In the three years since, we’ve adjusted to our new schools, jobs, friends, and neighborhood. While Canada has its own struggles with racism, transphobia, and anti-Semitism, I no longer fear we will be denied medical treatment or become victims of gun violence. However, what we gained in safety and freedom, we lost in terms of Jewish community. There is no Shir Hadash of Halifax, the city we now call home. In fact, there are no Reform, much less Reconstructionist, shuls in the entire province. There are no Jewish day schools or JCCs. It’s next to impossible to find pomegranates on Rosh Hashanah or candles for Hanukkah. Nearly every Chinese restaurant is closed on Christmas Day.

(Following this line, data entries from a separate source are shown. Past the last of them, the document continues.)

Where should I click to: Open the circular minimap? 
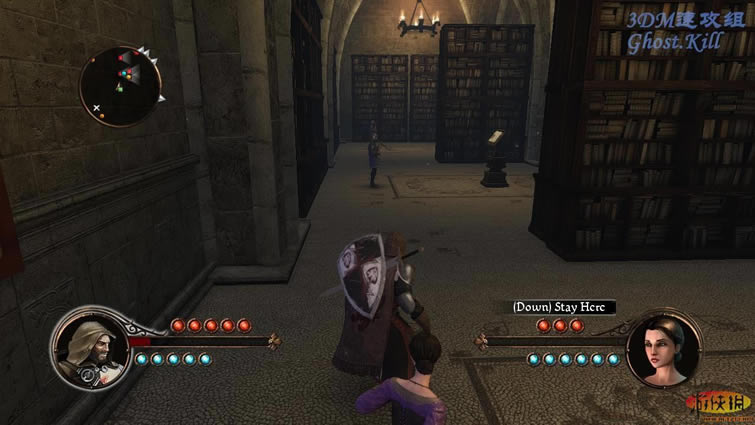click(120, 85)
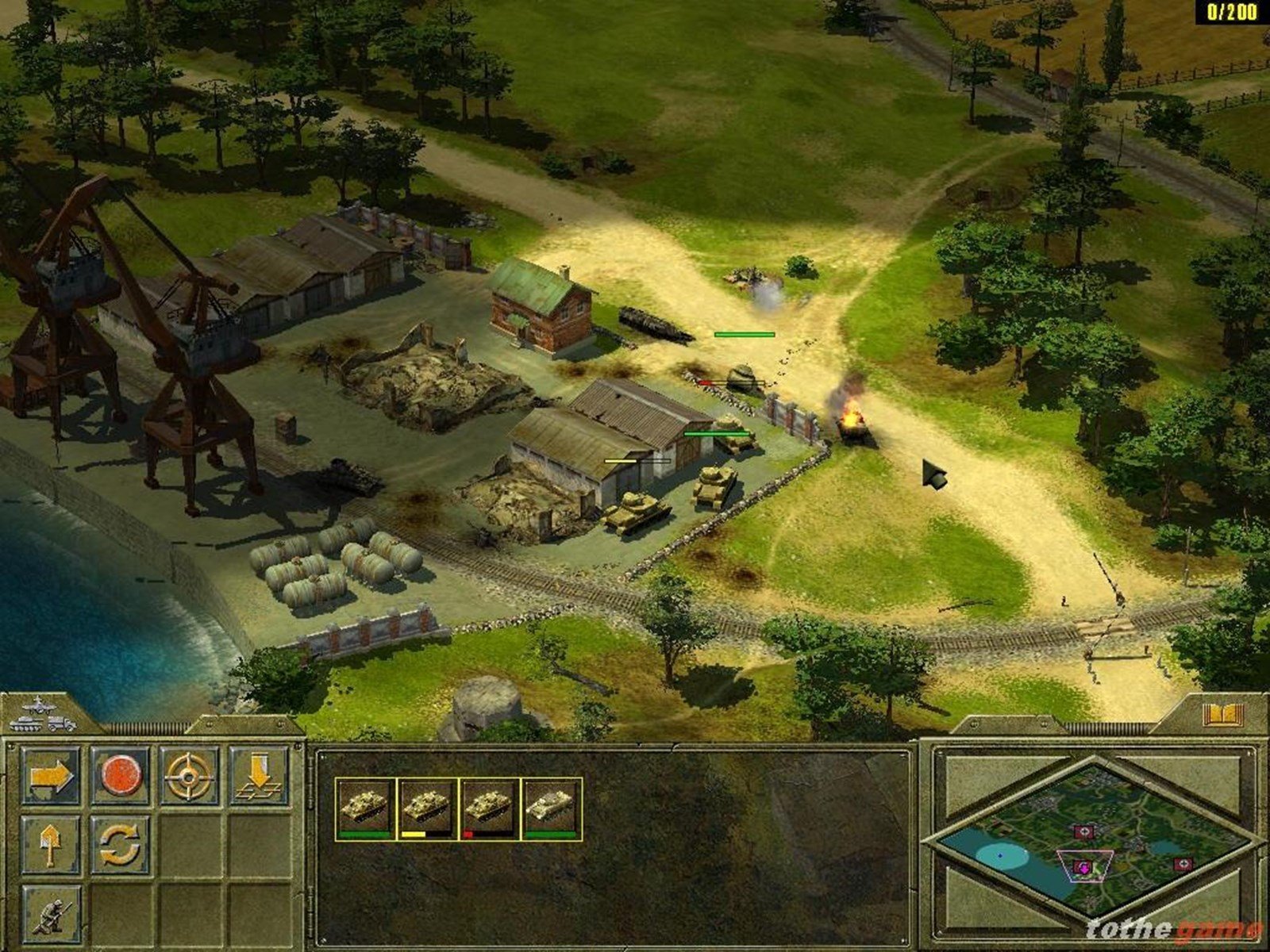The height and width of the screenshot is (952, 1270).
Task: Select the Move order command
Action: tap(51, 774)

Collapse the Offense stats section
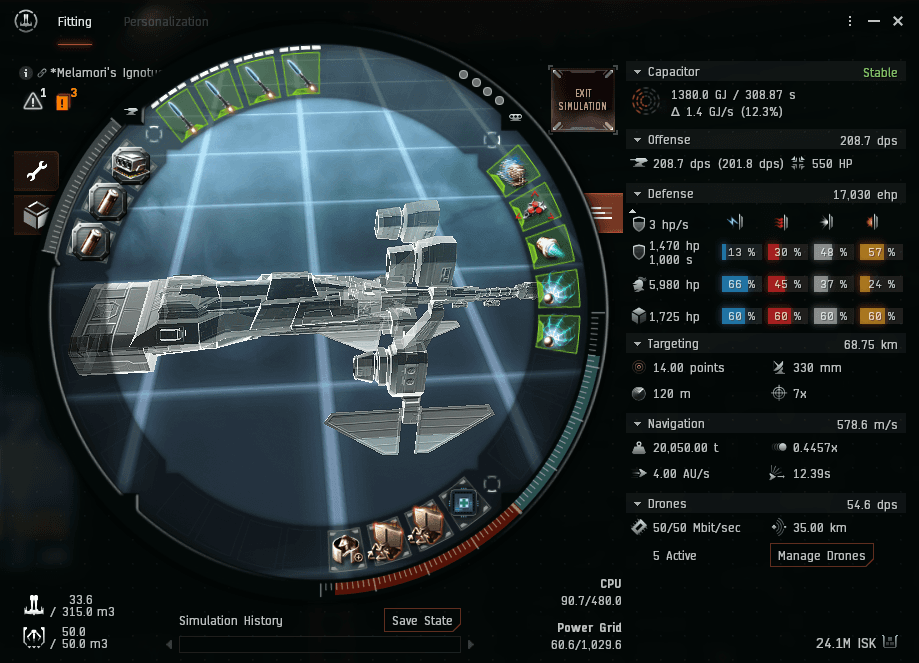[637, 140]
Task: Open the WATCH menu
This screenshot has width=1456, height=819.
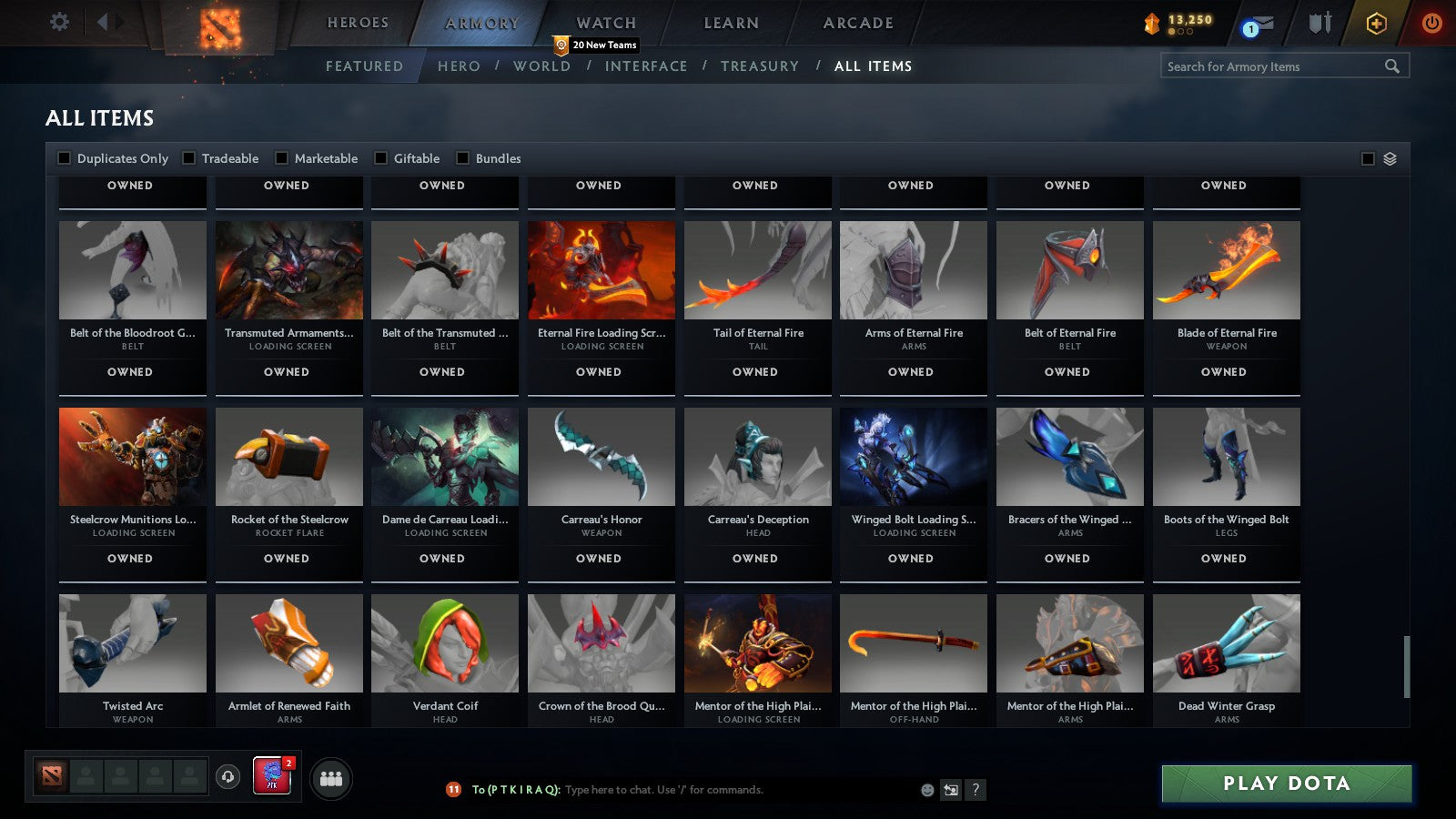Action: [x=604, y=22]
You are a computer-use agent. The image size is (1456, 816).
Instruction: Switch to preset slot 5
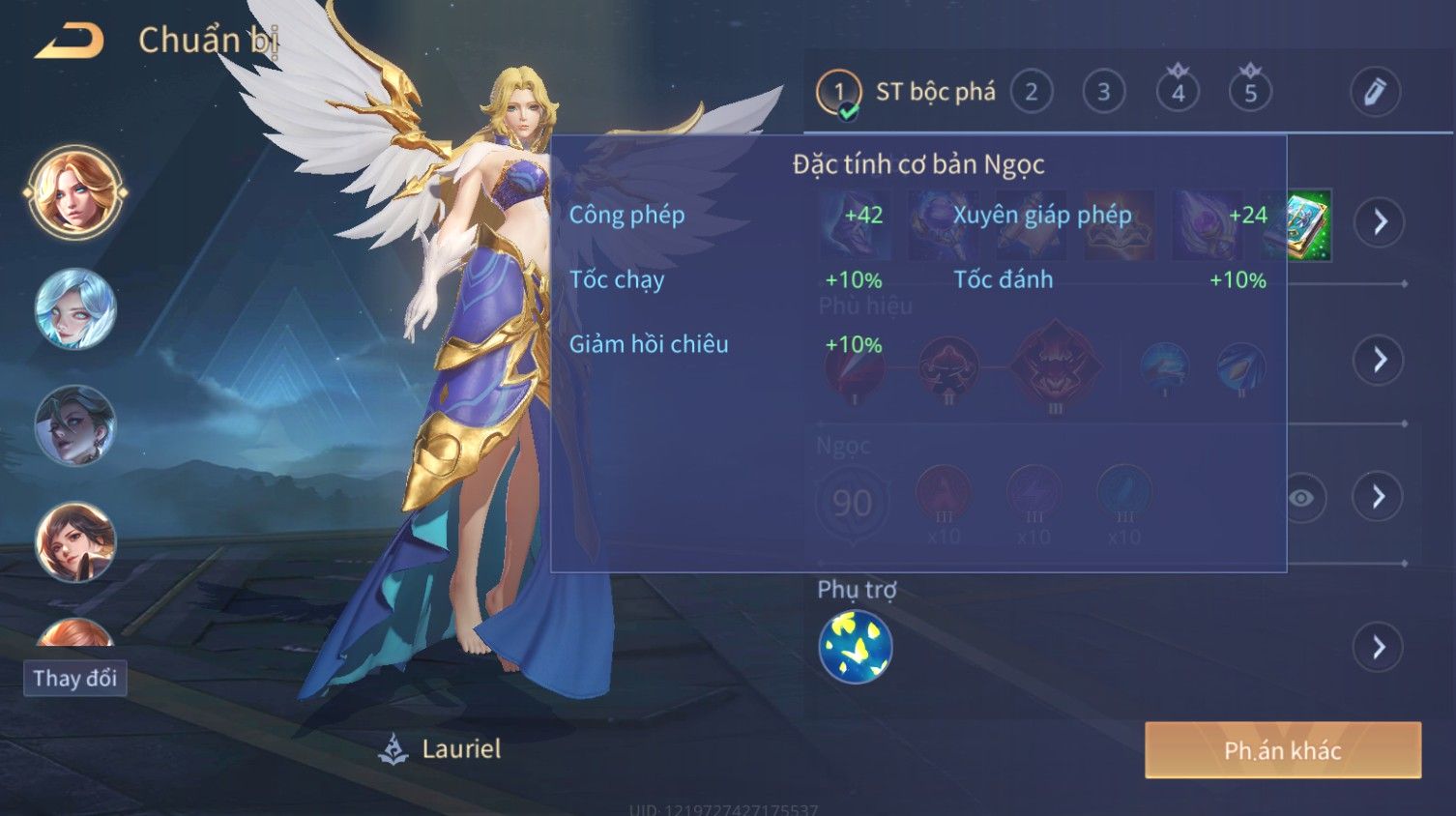[x=1250, y=93]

Still, while sparse, opportunities for engagement with Judaism in Atlantic Canada are not altogether missing. The mezuzah attached to our front door has been a beacon for secular Jews, including neighbors, our real estate agent, and colleagues and classmates alike. In July 2019, it was standing room only at the Atlantic Jewish Council Halifax Pride Shabbat service, and after Hurricane Dorian slashed through Nova Scotia in September 2019, we joined other Haligonians, who flocked to the South End to one of the few grocery stores on the peninsula that had remained with power—and discovered its kosher section! And each year at Passover, friends new and old, Jewish and gentile, are invited to our table for Seder, including our friend from New York, who brings a separate suitcase packed with matzo in regular and gluten-free varieties. (The Canadian Border Services agents were puzzled by the term “matzo” and her telling of the story of Exodus, so she learned to simply describe them as big crackers.)

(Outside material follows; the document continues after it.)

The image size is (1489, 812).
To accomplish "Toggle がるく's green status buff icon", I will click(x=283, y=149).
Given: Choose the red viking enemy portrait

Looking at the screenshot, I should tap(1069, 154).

Since moving to Nova Scotia, we’ve also added to our own Passover traditions. Now, next to Elijah’s and Miriam’s glasses, Alan’s cup, and Sylvia’s bottle, we set out a glass for Canadian civil rights activist Viola Desmond, where we collect pennies (hard to come by in Canada!) to symbolize the injustice faced by people of color in our new country and elsewhere. We acknowledge Mi’kma’ki, the ancestral and unceded territory of the Mi’kmaq people, the land upon which our house sits from which we derive great and unearned benefit. From our table, we commit to using our newfound privileges to confront racism and sexism and ableism as it appears in front of our grateful immigrant eyes.

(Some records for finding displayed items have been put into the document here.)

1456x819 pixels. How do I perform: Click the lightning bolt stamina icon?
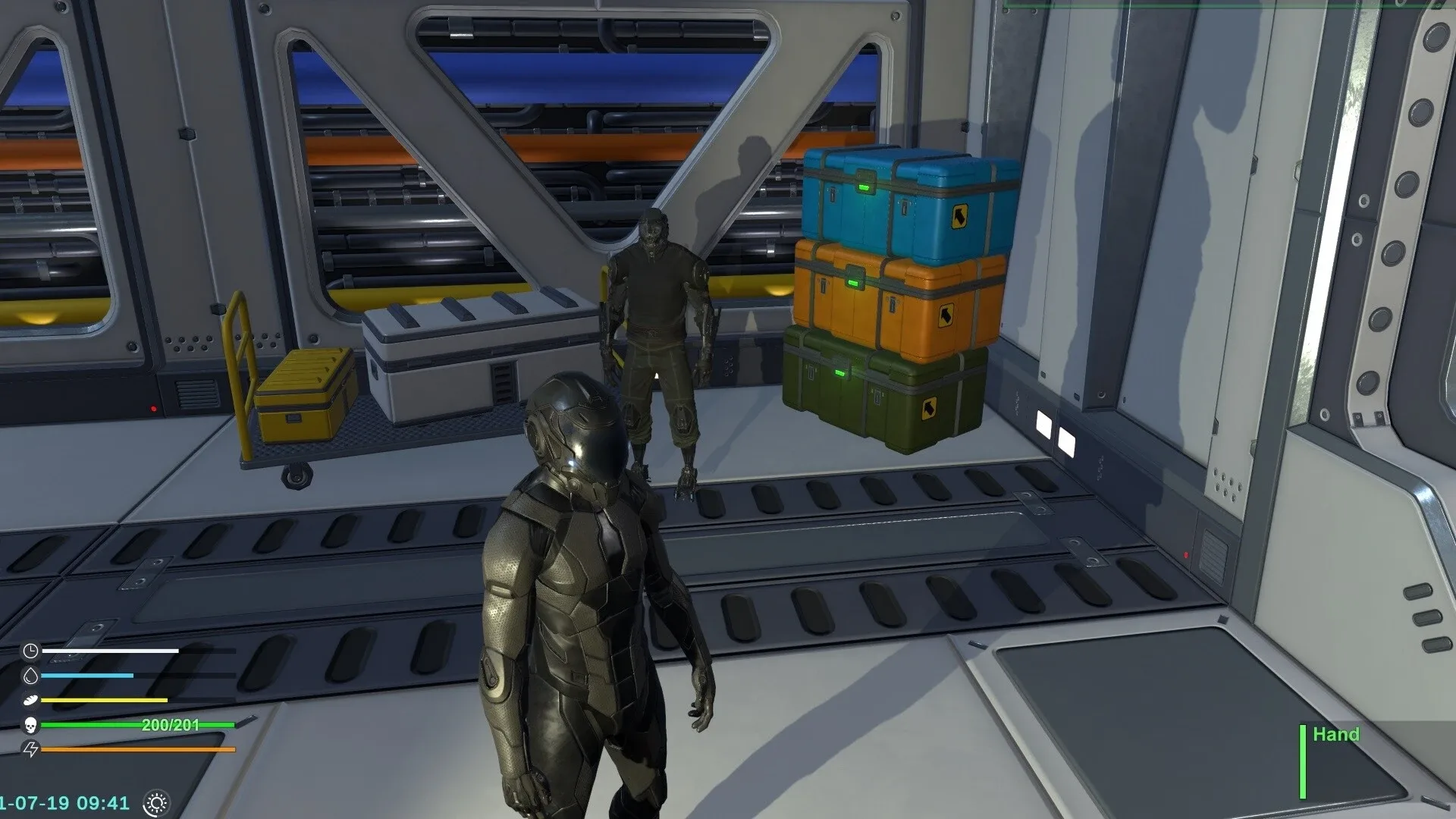(31, 749)
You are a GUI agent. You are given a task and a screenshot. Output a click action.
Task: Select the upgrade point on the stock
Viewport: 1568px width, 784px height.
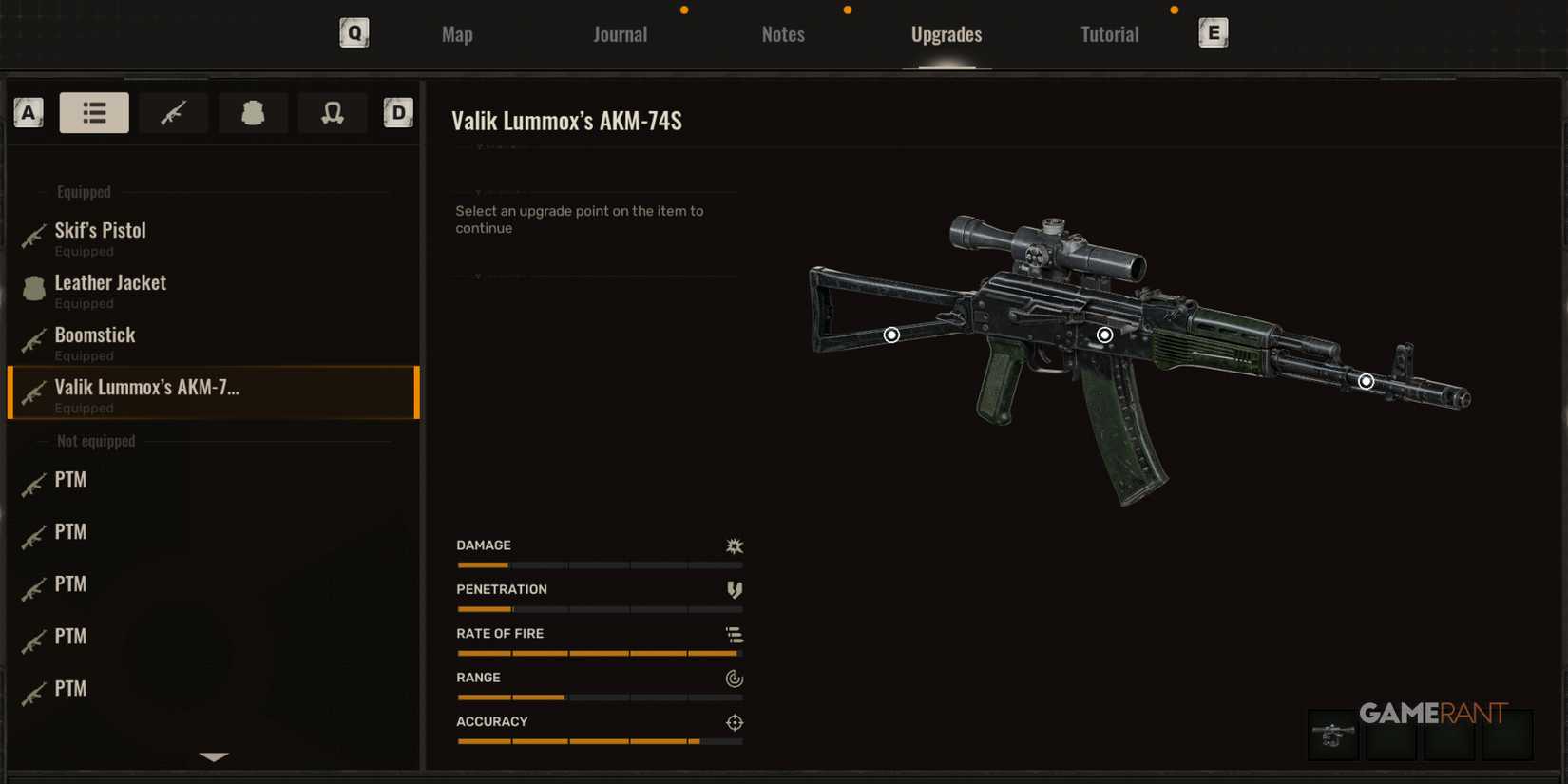tap(891, 335)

Passover 2020 has brought a real-life plague to the lives of people across the globe. But, unexpectedly, for our family, the coronavirus pandemic has brought even more opportunities our way to engage and, thankfully, derive comfort from Jewish community. We attended our first Shabbat service in years with Rabbi Elyse Goldstein at City Shul in Toronto via Zoom videoconferencing. The Atlantic Jewish Council is now advertising a slew of virtual offerings including Hebrew lessons, readings, and films. And we’re busy preparing for this year’s Seder by attending virtual classes on “making Pesach in the season of COVID-19.” Ironically, the pandemic that is separating us from each other, with provincial mandates limiting the number of people around our Passover table this year, has reignited what we had feared was a dwindling sense of connection to Judaism. Although we decidedly will not be acting out the plagues this year with our usual fervor in light of the current crisis, the four of us will still celebrate the freedom immigrating to Canada brought our family—not to mention, the gratitude that results when you do whatever it takes to keep loved ones safe.

If G-d had brought us out from the U.S.A., and had not led us to Canada – Dayenu.
If G-d had led us to Canada, and had not given us permanent residency – Dayenu.
If G-d had let us stay here permanently, and had not introduced us to welcoming neighbors – Dayenu.
If G-d had introduced us to new friends, and not reinvigorated our connection to Judaism – Dayenu.

Les Tyler Johnson is a teacher and writer living in Halifax, Nova Scotia.